Troll (Nor)
Neo-Satanic Supremacy
6.8
Troll’s brand of symphonic black metal came to be in 1992, as the one-man project of the Norwegian man known as Nagash (among other similarly enigmatic monikers). After a few years with Dimmu Borgir (you'll hear this influence first and foremost), a stint with industrialism, and a long hiatus, Nagash is back with a proper band behind him and a fourth long player called Neo-Satanic Supremacy. The best part of Troll’s current approach to symphonic black metal is that it wants badly to channel True Norwegian spirit. The worst part is that that statement needs a qualifier. Specifically, the raging blackness of the music is coated in shiny, modern production and wrapped in too much, too soft, too clean keyboards, both of which effectively de-kvlt Troll’s overtly sadistic intent. In fact, Neo-Satanic Supremacy is an album defined by this very contradiction.

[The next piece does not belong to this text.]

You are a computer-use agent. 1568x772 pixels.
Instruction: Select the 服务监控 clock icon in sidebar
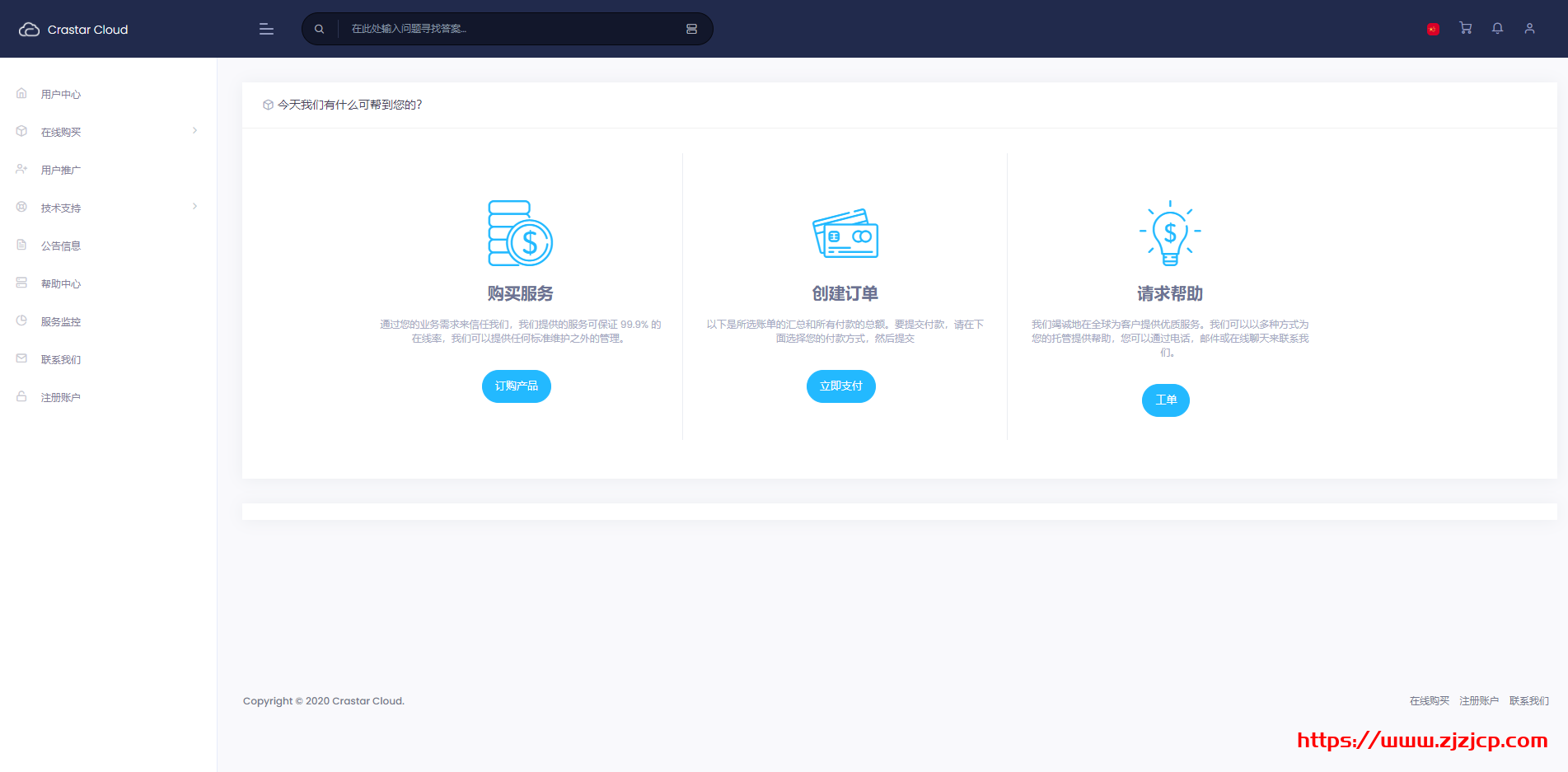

The album’s ten tracks are at times agonizingly and unnecessarily repetitious. What’s worse is that there’s a ton of really cool stuff going on between and around long bouts of tedium. Both “Til Helvete Med Alt” and “Alt for Satan” offer an engaging, thrashy take on the genre with simple, driving riffs and simpler dark and regal keys. And that’d be great if each didn’t simply recycle its first minute three or four times and call it good. “Gå Til Krig” follows the samey openers with icy, dissonant riffing (think Elite’s We Own the Mountains) that gallops alongside tastefully avant-styled keys before it also rides the formula too far, eventually bogging down in itself. “Burn the Witch” successfully changes things up with a bit of death metal depth and keys that are at once less central and more interesting. But it’s only the catchy chorus and infectious, headbanging bridge on this one that saves it from the same riff, keys, blast, repeat problems. “Hvor Tåken Ligger Så Trist Og Grå” brings welcome respite with an epic turn in the middle of the album, its riffs stretched out nicely within an ascendant atmospheric air.
All the best tracks on the album, including the title track, “Burn the Witch” and “Age of Satan,” allow the guitars and drums to subjugate the keys, which highlights the problem that the keyboard symphony is superfluous in most places and crippling in others. Despite clearly being designed to build sinister atmosphere, the keyed pieces are just too clean, smooth and inelegant to pull it off. Ultimately, what is good about them - the melody and harmony they convey – is good only in very small doses and might be better suited to another, grittier guitar.
In an odd twist, “Smertens Rike” sums the record up with a whole bunch of same ol’ same ol’ for 2:35, when it suddenly erupts into thirty-five seconds of Neo’s best riffing in support of the album’s only solo, a serrated little ripper which itself lasts all of ten seconds. Similarly frustrating, Ygg’s drumming carries the record’s intended weight as often as the songwriting allows, which unfortunately, and by now predictably, just isn’t often enough.
This sort of album is easily the most frustrating for me to review. If it simply plodded along in a mess of mediocrity, I would be left with the mere matter of saying so and moving along. As it stands, Neo-Satanic Supremacy offers enough really cool black metal menace in between tangles of underdeveloped songwriting and dubious production decisions to have me pulling my hair out illustrating the important qualifications. Maybe I should have just said that this is a frustratingly inconsistent symphonic black metal album that might have fared much better if focused solely on the black. Well, then. I guess I just did.